Mechanistic studies of the molybdenum-catalyzed asymmetric alkylation reaction

Abstract

Enantiomerically enriched, deuterated branched carbonates (Z)-(S)-PhCH(OCO₂Me)-CH = CHD (1-D), (Z)-(R)-PhCH(OCO₂Me)CH = CHD (2-D), and linear carbonate (E)-(S)-PhCH = CHCHD(OCO₂Me) (3-D) were used as probes in the Mo-catalyzed asymmetric allylic alkylation with sodium dimethyl malonate, catalyzed by ligand-complex 11 derived from the mixed benzamide/picolinamide of (S,S)-transdiaminocyclohexane and (norbornadiene)Mo(CO)₄. The results of these studies, along with x-ray crystallography and solution NMR structural analysis of the π-allyl intermediate, conclusively established the reaction proceeded by a retention–retention pathway.

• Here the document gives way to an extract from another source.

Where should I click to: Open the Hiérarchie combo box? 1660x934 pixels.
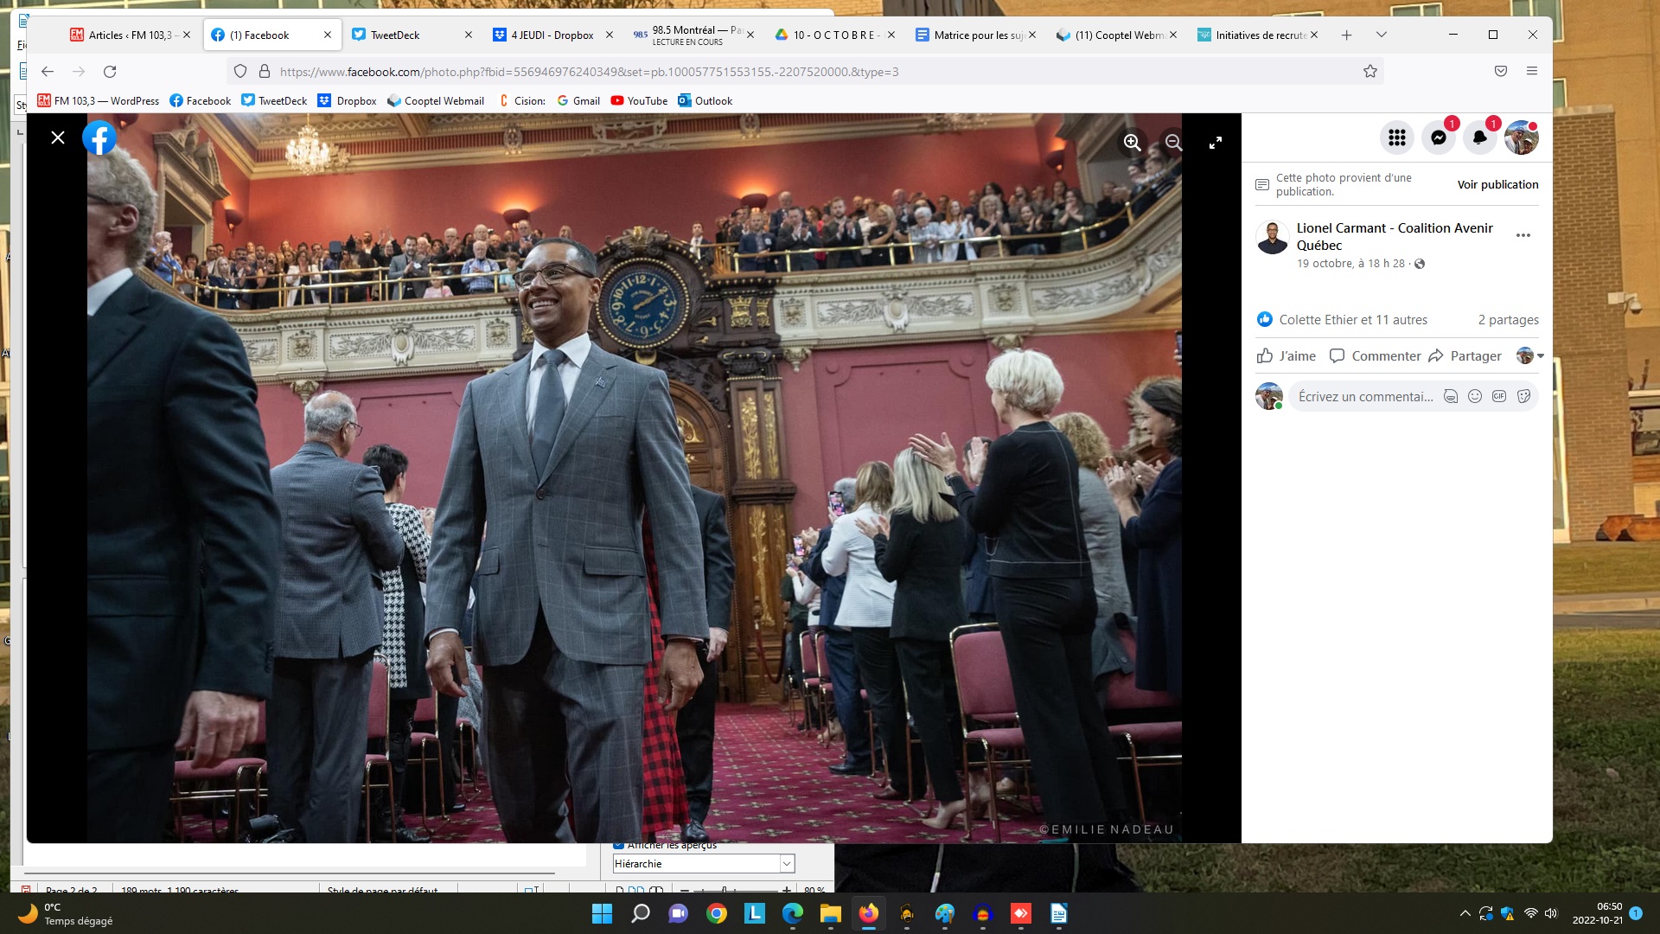point(787,864)
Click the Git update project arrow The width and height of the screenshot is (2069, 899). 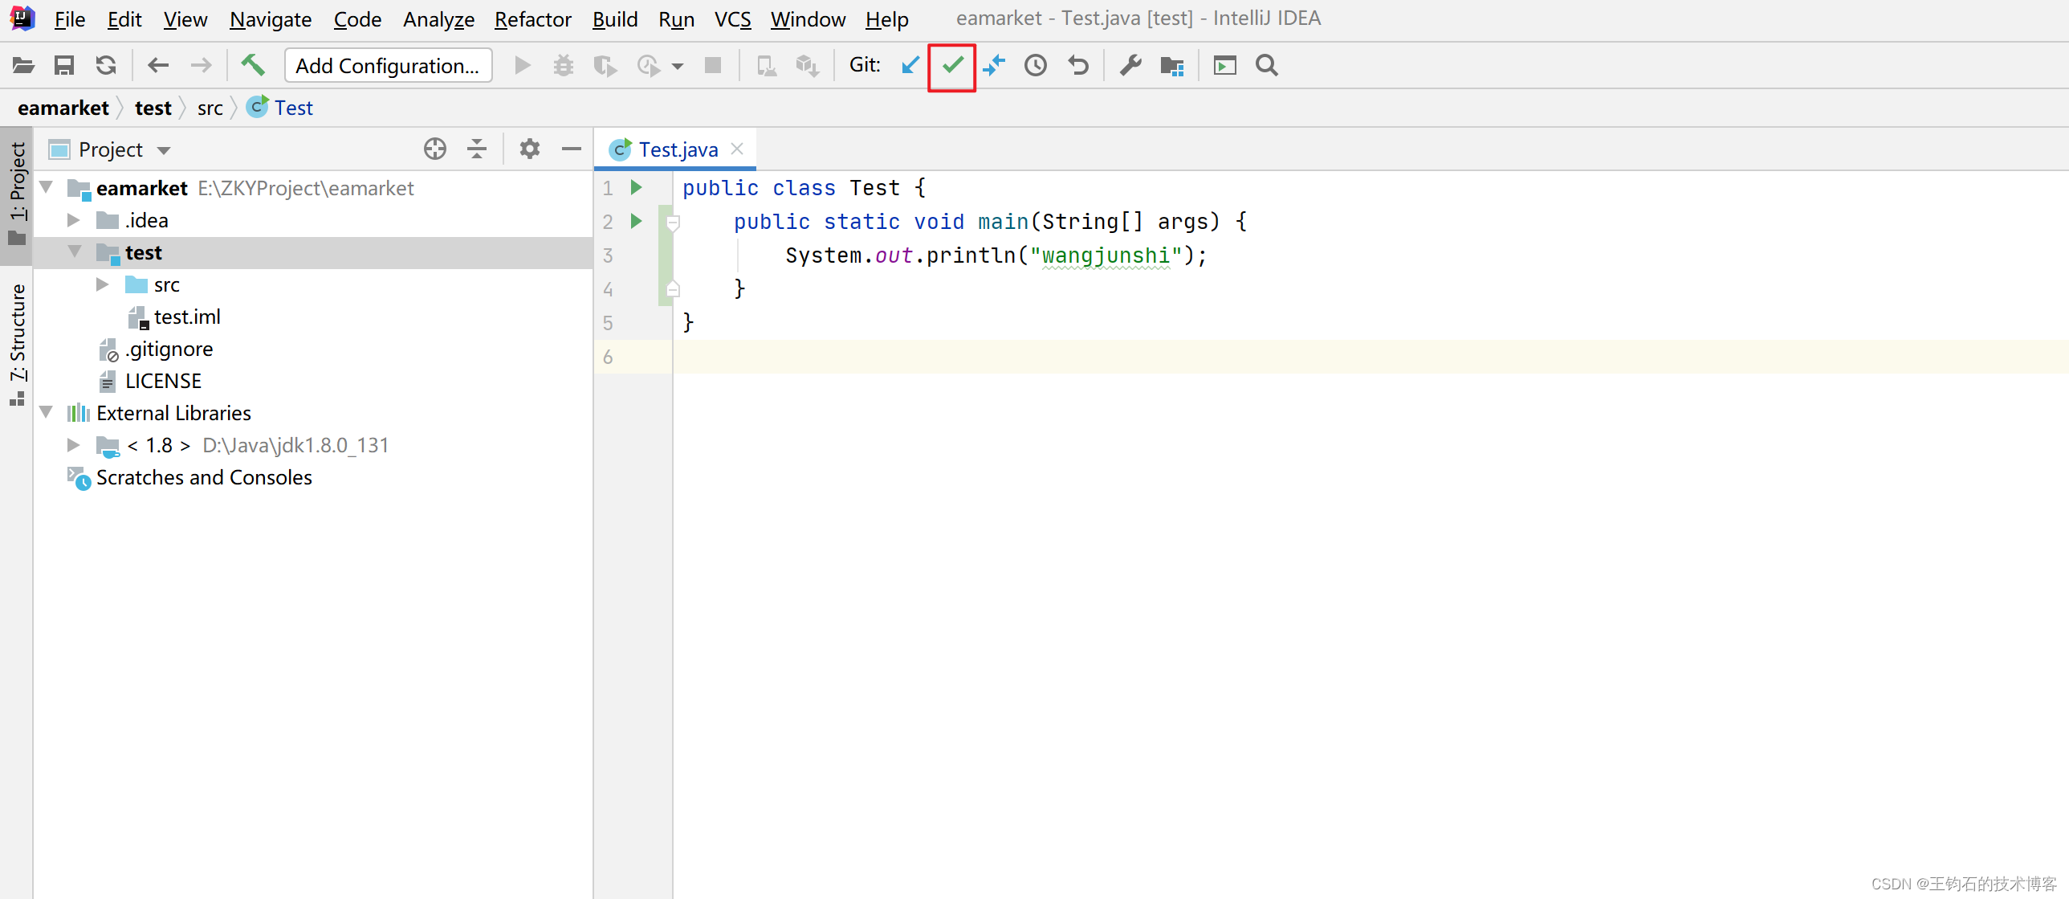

This mechanism contrasts with that defined for Pd-catalyzed allylic alkylations, which proceed by an inversion–inversion pathway. A proposed rationale for the retention pathway for nucleophilic substitution involves CO-coordination to form a tri-CO intermediate, followed by complexation with the anion of dimethyl malonate to produce a seven-coordinate intermediate, which reductively eliminates to afford product with retention of configuration.